### Task:
Display each line of the data below that contains the string "agent".

### Records to use:
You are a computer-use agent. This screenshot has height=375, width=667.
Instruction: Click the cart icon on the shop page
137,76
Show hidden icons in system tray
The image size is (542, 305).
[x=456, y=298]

### Reply:
You are a computer-use agent. This screenshot has height=375, width=667.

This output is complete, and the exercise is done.